29 февраля 1932 года
В окрестностях Оклахома-Сити
Должен признать, здесь гораздо более пустынно и менее романтично, чем я думал. Конечно, сейчас зима и сельская местность кажется мрачноватой. Жутко холодно, деревья голые, все темное, замерзшее, мертвое. На дороге полно людей, многих из них погнали в путь тяжелые времена, все бредут поодиночке, сторонятся друг друга, спешат мимо, отводя глаза, словно им стыдно за то, что попали в такое положение. Я и сам почему-то чувствую себя выбитым из колеи, словно меня оторвало от земли и нет якоря, чтобы за что-то уцепиться. После смерти мамы и папы, пока я все эти месяцы жил в нашем доме один, окруженный их вещами и убаюканный их запахами, мне кажется, я действительно верил, что они каким-то образом вернутся. И только когда я уехал из дома, пустился в дорогу, вот в эти последние недели я наконец-то до конца осознал, что родители ушли навсегда и я больше никогда их не увижу. И все, что у меня осталось, – это несколько фотографий и папин автомобиль. По правде говоря, мне неловко ехать на такой модной машине. Поэтому я то и дело сворачиваю с дороги, чтобы подвезти автостопщиков, иногда целые семьи вместе с их жалкими пожитками и детишками, которых запихивают на тряское заднее сиденье «родстера». Они смотрят на меня со страхом, словно я могу оказаться врагом. Почти у всех у них пустой, усталый, потерянный взгляд, словно бы извиняющийся за их положение. Как будто то, что экономика выкинула их на обочину и вся их жизнь пошла наперекосяк, – целиком и полностью их собственная вина. Думаю, я понимаю, что они чувствуют, хотя и по другим причинам.

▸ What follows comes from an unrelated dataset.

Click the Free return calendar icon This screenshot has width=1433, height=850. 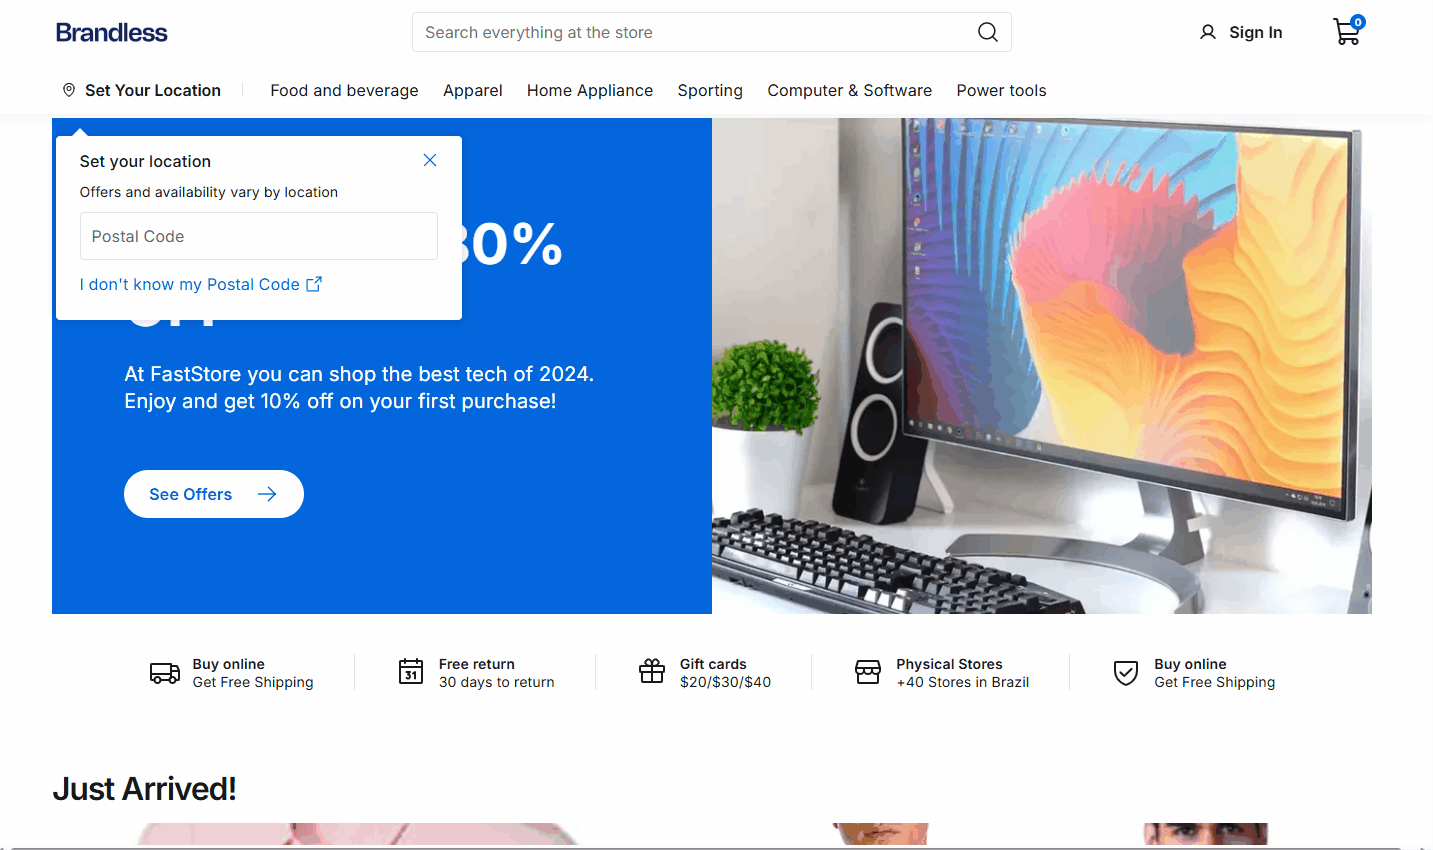(411, 672)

Вчера, неподалеку от Вичиты, Канзас, я остановился, чтобы подобрать женщину, одиноко голосовавшую с маленькой девочкой. Стоял холодный ветреный день, на полях поблескивал иней. Девочка куталась в старое выношенное материнское шерстяное пальто, слишком большое для нее. А сама женщина была одета совсем не по погоде – в цветастое хлопковое платье и шерстяной кардиган с продранными локтями. Они стояли на обочине с одним потертым чемоданом и двумя бумажными пакетами с каким-то скарбом. Я позволил им разместиться на переднем сиденье «родстера», дал матери одеяло, чтобы они в него завернулись, и до отказа повернул рукоятку печки. Мы поехали, и девочка повернулась ко мне своим серьезным, немного чумазым личиком.
– Мистер, мы живем на ферме, – с казала она. – У меня только мама. У папы есть грузовик, но он должен был уехать.
Может быть, они ехали к отцу девочки, может быть, собирались пожить у родственников. Я не спросил. Я привык не задавать лишних вопросов на дороге.
– Помолчи, дорогая, – с казала мать девочки. – Доброму молодому человеку это неинтересно.
– Конечно, интересно, детка, – возразил я. – Какого цвета грузовик твоего папы?
Тогда мать перегнулась через девочку, сидевшую рядом со мной, и шепнула на ухо такое, от чего я залился краской. Даже в моем блокноте, которого никто не увидит, я не могу повторить то, что она сказала, и я видел, как она плакала от стыда за то, что предлагает такое, чтобы раздобыть дочке хоть какой-нибудь еды.